According to Judith Carney’s book Black Rice: The African Origins of Rice Cultivation in the Americas, when systems devised by Venetian canal builders failed, rice planters learned to rely on the imported knowledge of their West African slaves, who guided the river water with embankments and hollow tree trunks. The Africans knew when to close the floodgates to keep saltwater out because a bar of lye soap would stop lathering as the river became brackish.
In the economic and cultural upheaval that followed the Civil War, rice plantations began to disappear. The younger Heyward stopped growing rice in 1913. After that, highly prized Carolina Gold rice was almost lost, replaced by varieties more suited to mechanical harvesting west of the Mississippi River.
But just a bit further south in the 1980s, Richard Shulze, a Savannah eye surgeon, bought the old rice plantation of Turnbridge in Jasper County, South Carolina, and dreamed of growing rice. In a USDA seed bank, he found some of the last few pounds of Carolina Gold. In his short monograph called Carolina Gold Rice: The Ebb and Flow History of a Lowcountry Cash Crop, Shulze tells of his pursuit of the revival of this heirloom grain. Now the public can see Carolina Gold rice being sown, grown, and harvested between May and September at Middleton Place, a historic plantation outside of Charleston.

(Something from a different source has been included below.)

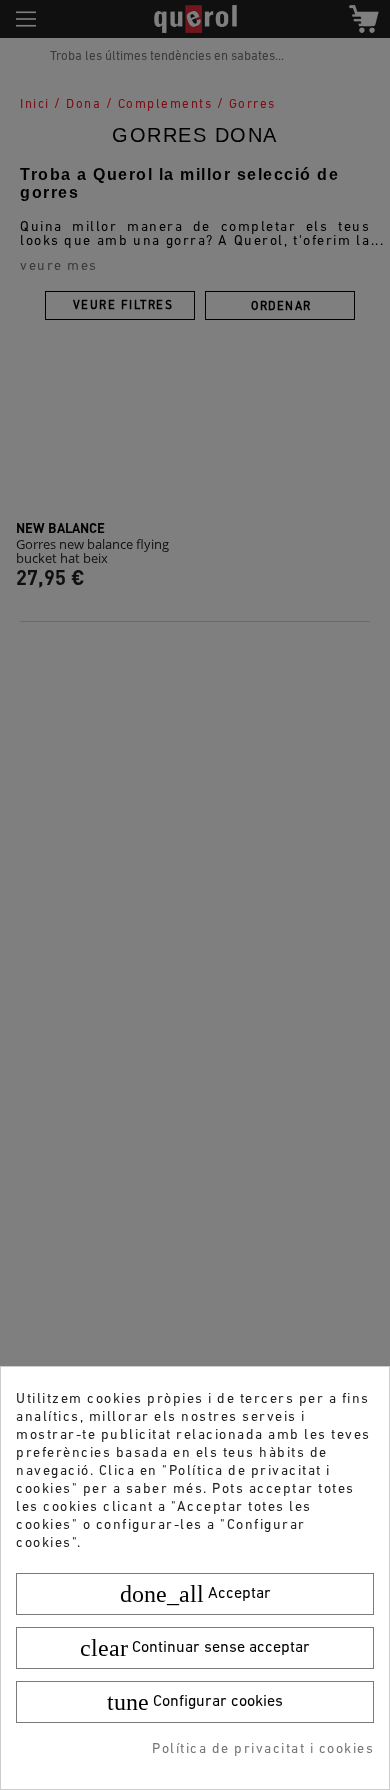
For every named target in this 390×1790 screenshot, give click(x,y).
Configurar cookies (195, 1702)
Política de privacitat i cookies (263, 1749)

Shulze’s success sparked the imagination of Glenn Roberts, founder of Anson Mills. Roberts’ company specializes in returning heirloom grains to market. It now grows Carolina Gold in organic rice fields in Georgia, the Carolinas, and Texas. And it sells Carolina Gold to the public in three forms: whole rice, rice grits, and rice flour. With the renewed interest in terroir and heirloom grains, southern rice fields are once again becoming “gold mines”—at least in terms of color and flavor.